The Secret Of Crickley Hall DVD review

James Herbert’s The Secret Of Crickley Hall is out now on DVD priced £9.99

For an author or his prolific and reputation, on the surface it would appear odd that so few have attempted to adapt James Herbert’s novels to the screen before, although with further inspection uncovering underlying themes of child abuse, paedophilia and mass murder, this reticence becomes understandable. Such is the hypnotic and beguilingly compelling nature of The Secret Of Crickley Hall, however, you may start to wish that more people had taken the plunge.

Starting off in present day, a family move to the titular country house on a vague, job-based pretext a year after the disappearance of their youngest member.
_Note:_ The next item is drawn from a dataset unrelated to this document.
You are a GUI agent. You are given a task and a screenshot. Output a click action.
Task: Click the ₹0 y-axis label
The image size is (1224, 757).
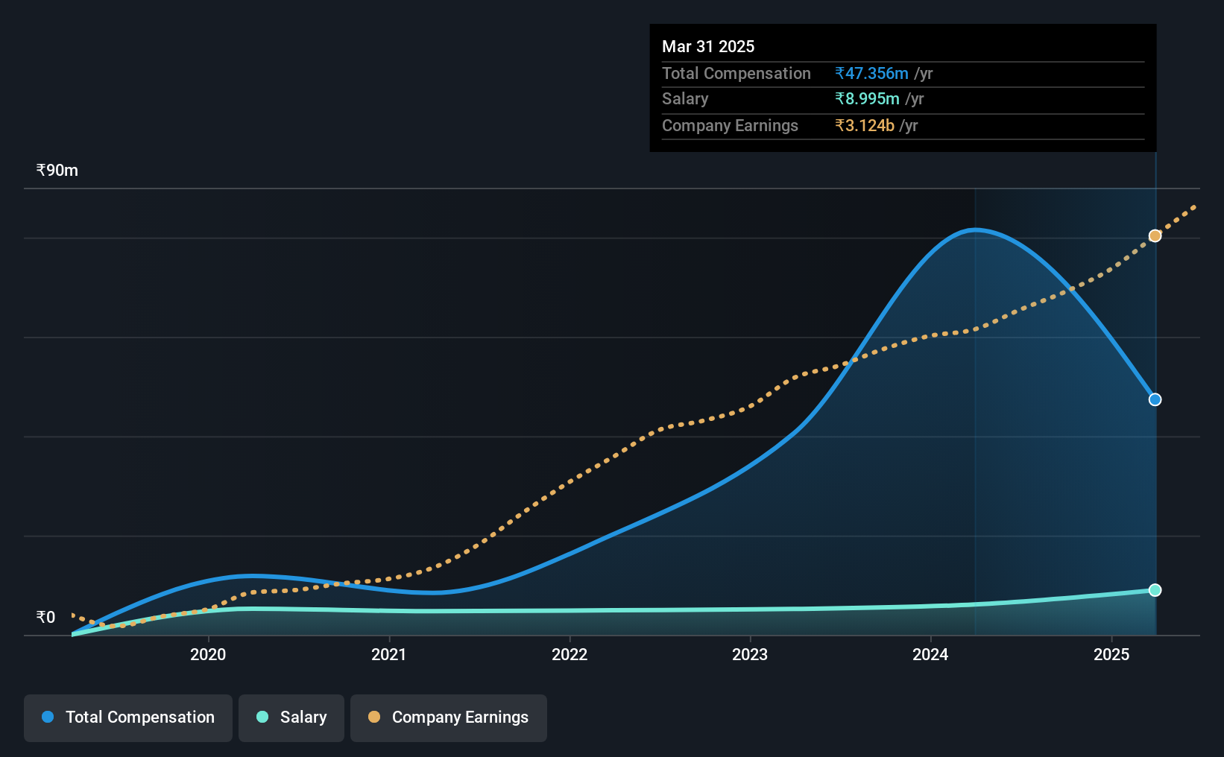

Having shared a slight psychic bond with her son, mother Eve (Suranne Jones) starts to hear his voice again, at which point the narrative dovetails into flashbacks to 1943, in which young teacher Nancy (Olivia Cooke) becomes worried about the welfare of the evacuated orphans the hall houses, where the frosty Magda Cribben (Sarah Smart) and her sadistic, war-damaged brother Augustus (Douglas Henshall) rule with an iron rod.

Her subsequent investigation has tragic consequences that spiral into present day, where they threaten to envelope Eve and her family as they attempt to prevent history, influenced by the sinister ghosts of the hall’s macabre past, from brutally repeating themselves.

Ghost stories are perhaps more susceptible than most other tropes of descending into cliché, and The Secret Of Crickley Hall is occasionally guilty of this, but it makes up for any slight failings in this regard with a story that is by turns heartbreaking and hopeful; full of regret for the horrors of war and the butterfly effect of pain its ripples cause, yet ultimately optimistic of our capacity to recover.

Jones and Tom Ellis as the father Gabe make for an utterly convincing prism of a couple frozen in grief but striving to live life, while Henshall impresses with a stunning performance that commands the screen despite barely raising a voice an octave. Other honourable mentions go to the likes of Iain De Caestecker and Maisie Williams in what is an excellent ensemble performance.

Deceptively tricky, The Secret Of Crickley Hall will keep you guessing while mostly resisting falling into gimmickry. Most stories of this ilk quickly fade in the memory, but Joe Ahearn has done justice to James Herbert’s source material, and puts forward the case for more of it to receive similar treatment.